> _Task statement_: Line by line, output the data that follows exactly as written.

[[ The input open ]]

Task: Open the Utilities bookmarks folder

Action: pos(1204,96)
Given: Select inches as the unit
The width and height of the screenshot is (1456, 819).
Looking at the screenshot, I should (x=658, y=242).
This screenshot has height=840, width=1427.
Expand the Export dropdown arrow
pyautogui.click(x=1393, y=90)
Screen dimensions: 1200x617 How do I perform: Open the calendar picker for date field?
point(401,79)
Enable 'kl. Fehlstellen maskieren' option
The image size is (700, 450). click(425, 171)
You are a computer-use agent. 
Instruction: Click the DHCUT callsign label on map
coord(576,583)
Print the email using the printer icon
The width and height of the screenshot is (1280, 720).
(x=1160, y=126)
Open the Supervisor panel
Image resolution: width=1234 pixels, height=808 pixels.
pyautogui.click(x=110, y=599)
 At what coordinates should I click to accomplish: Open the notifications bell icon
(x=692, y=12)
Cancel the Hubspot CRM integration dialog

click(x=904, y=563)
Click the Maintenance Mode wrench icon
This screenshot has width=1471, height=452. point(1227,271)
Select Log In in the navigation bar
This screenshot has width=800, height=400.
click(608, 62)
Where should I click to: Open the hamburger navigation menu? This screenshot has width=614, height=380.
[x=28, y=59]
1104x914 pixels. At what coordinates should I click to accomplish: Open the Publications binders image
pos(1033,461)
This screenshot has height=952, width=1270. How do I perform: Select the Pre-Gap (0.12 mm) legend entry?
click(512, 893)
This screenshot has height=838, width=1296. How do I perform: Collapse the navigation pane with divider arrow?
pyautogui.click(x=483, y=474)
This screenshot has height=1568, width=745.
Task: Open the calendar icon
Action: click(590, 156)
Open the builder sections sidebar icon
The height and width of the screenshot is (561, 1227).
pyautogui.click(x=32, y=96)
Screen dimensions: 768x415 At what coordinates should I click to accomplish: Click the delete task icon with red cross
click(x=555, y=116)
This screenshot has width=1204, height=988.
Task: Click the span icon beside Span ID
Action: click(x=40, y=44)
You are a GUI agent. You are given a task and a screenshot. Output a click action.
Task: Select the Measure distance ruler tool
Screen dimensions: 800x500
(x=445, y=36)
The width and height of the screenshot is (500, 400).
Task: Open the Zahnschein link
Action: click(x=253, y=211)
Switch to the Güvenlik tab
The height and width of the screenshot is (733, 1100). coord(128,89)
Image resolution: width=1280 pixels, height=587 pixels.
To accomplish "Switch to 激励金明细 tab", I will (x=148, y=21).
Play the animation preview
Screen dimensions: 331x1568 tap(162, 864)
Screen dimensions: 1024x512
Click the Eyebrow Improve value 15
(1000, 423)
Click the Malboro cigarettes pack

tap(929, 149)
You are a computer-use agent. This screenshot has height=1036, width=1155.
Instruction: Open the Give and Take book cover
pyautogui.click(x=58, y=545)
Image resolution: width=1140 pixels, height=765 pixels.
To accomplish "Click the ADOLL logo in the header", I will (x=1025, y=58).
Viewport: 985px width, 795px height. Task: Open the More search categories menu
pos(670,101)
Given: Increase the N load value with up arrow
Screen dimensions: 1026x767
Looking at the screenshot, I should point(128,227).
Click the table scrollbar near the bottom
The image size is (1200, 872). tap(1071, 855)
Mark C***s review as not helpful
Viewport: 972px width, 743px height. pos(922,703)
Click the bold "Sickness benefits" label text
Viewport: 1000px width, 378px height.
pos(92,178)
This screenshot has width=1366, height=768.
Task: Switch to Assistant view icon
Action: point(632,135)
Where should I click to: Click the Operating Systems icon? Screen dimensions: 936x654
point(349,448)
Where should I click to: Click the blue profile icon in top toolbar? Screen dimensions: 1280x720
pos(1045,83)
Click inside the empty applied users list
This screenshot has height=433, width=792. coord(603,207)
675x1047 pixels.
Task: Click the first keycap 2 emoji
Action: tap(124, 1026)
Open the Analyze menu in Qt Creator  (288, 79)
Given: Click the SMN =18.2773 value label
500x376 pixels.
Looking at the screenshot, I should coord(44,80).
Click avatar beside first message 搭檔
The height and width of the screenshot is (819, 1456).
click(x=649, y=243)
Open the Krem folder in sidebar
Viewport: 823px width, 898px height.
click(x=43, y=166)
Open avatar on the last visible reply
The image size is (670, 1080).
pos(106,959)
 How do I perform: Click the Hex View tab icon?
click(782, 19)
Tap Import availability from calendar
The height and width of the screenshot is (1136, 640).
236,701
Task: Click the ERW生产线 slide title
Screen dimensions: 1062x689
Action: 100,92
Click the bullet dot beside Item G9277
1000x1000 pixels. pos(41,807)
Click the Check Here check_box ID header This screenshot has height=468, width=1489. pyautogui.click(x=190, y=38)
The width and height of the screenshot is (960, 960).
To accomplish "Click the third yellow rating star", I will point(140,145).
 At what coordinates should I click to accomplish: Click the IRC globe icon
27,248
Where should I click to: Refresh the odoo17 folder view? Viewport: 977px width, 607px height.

[[ The input closed ]]

> _Solution for this problem_:
Task: Open the Utilities bookmarks folder

Action: pos(1204,96)
Given: Select inches as the unit
The width and height of the screenshot is (1456, 819).
Looking at the screenshot, I should (x=658, y=242).
This screenshot has height=840, width=1427.
Expand the Export dropdown arrow
pyautogui.click(x=1393, y=90)
Screen dimensions: 1200x617 How do I perform: Open the calendar picker for date field?
point(401,79)
Enable 'kl. Fehlstellen maskieren' option
The image size is (700, 450). click(425, 171)
You are a computer-use agent. 
Instruction: Click the DHCUT callsign label on map
coord(576,583)
Print the email using the printer icon
The width and height of the screenshot is (1280, 720).
(x=1160, y=126)
Open the Supervisor panel
Image resolution: width=1234 pixels, height=808 pixels.
pyautogui.click(x=110, y=599)
 At what coordinates should I click to accomplish: Open the notifications bell icon
(x=692, y=12)
Cancel the Hubspot CRM integration dialog

click(x=904, y=563)
Click the Maintenance Mode wrench icon
This screenshot has width=1471, height=452. point(1227,271)
Select Log In in the navigation bar
This screenshot has width=800, height=400.
click(608, 62)
Where should I click to: Open the hamburger navigation menu? This screenshot has width=614, height=380.
[x=28, y=59]
1104x914 pixels. At what coordinates should I click to accomplish: Open the Publications binders image
pos(1033,461)
This screenshot has height=952, width=1270. How do I perform: Select the Pre-Gap (0.12 mm) legend entry?
click(512, 893)
This screenshot has height=838, width=1296. How do I perform: Collapse the navigation pane with divider arrow?
pyautogui.click(x=483, y=474)
This screenshot has height=1568, width=745.
Task: Open the calendar icon
Action: click(590, 156)
Open the builder sections sidebar icon
The height and width of the screenshot is (561, 1227).
pyautogui.click(x=32, y=96)
Screen dimensions: 768x415 At what coordinates should I click to accomplish: Click the delete task icon with red cross
click(x=555, y=116)
This screenshot has width=1204, height=988.
Task: Click the span icon beside Span ID
Action: click(x=40, y=44)
You are a GUI agent. You are given a task and a screenshot. Output a click action.
Task: Select the Measure distance ruler tool
Screen dimensions: 800x500
(x=445, y=36)
The width and height of the screenshot is (500, 400).
Task: Open the Zahnschein link
Action: click(x=253, y=211)
Switch to the Güvenlik tab
The height and width of the screenshot is (733, 1100). coord(128,89)
Image resolution: width=1280 pixels, height=587 pixels.
To accomplish "Switch to 激励金明细 tab", I will (x=148, y=21).
Play the animation preview
Screen dimensions: 331x1568 tap(162, 864)
Screen dimensions: 1024x512
Click the Eyebrow Improve value 15
(1000, 423)
Click the Malboro cigarettes pack

tap(929, 149)
You are a computer-use agent. This screenshot has height=1036, width=1155.
Instruction: Open the Give and Take book cover
pyautogui.click(x=58, y=545)
Image resolution: width=1140 pixels, height=765 pixels.
To accomplish "Click the ADOLL logo in the header", I will (x=1025, y=58).
Viewport: 985px width, 795px height. Task: Open the More search categories menu
pos(670,101)
Given: Increase the N load value with up arrow
Screen dimensions: 1026x767
Looking at the screenshot, I should point(128,227).
Click the table scrollbar near the bottom
The image size is (1200, 872). tap(1071, 855)
Mark C***s review as not helpful
Viewport: 972px width, 743px height. pos(922,703)
Click the bold "Sickness benefits" label text
Viewport: 1000px width, 378px height.
pos(92,178)
This screenshot has width=1366, height=768.
Task: Switch to Assistant view icon
Action: point(632,135)
Where should I click to: Click the Operating Systems icon? Screen dimensions: 936x654
point(349,448)
Where should I click to: Click the blue profile icon in top toolbar? Screen dimensions: 1280x720
pos(1045,83)
Click inside the empty applied users list
This screenshot has height=433, width=792. coord(603,207)
675x1047 pixels.
Task: Click the first keycap 2 emoji
Action: tap(124, 1026)
Open the Analyze menu in Qt Creator  (288, 79)
Given: Click the SMN =18.2773 value label
500x376 pixels.
Looking at the screenshot, I should coord(44,80).
Click avatar beside first message 搭檔
The height and width of the screenshot is (819, 1456).
click(x=649, y=243)
Open the Krem folder in sidebar
Viewport: 823px width, 898px height.
click(x=43, y=166)
Open avatar on the last visible reply
The image size is (670, 1080).
pos(106,959)
 How do I perform: Click the Hex View tab icon?
click(782, 19)
Tap Import availability from calendar
The height and width of the screenshot is (1136, 640).
236,701
Task: Click the ERW生产线 slide title
Screen dimensions: 1062x689
Action: 100,92
Click the bullet dot beside Item G9277
1000x1000 pixels. pos(41,807)
Click the Check Here check_box ID header This screenshot has height=468, width=1489. pyautogui.click(x=190, y=38)
The width and height of the screenshot is (960, 960).
To accomplish "Click the third yellow rating star", I will point(140,145).
 At what coordinates should I click to accomplish: Click the IRC globe icon
27,248
Where should I click to: Refresh the odoo17 folder view? Viewport: 977px width, 607px height.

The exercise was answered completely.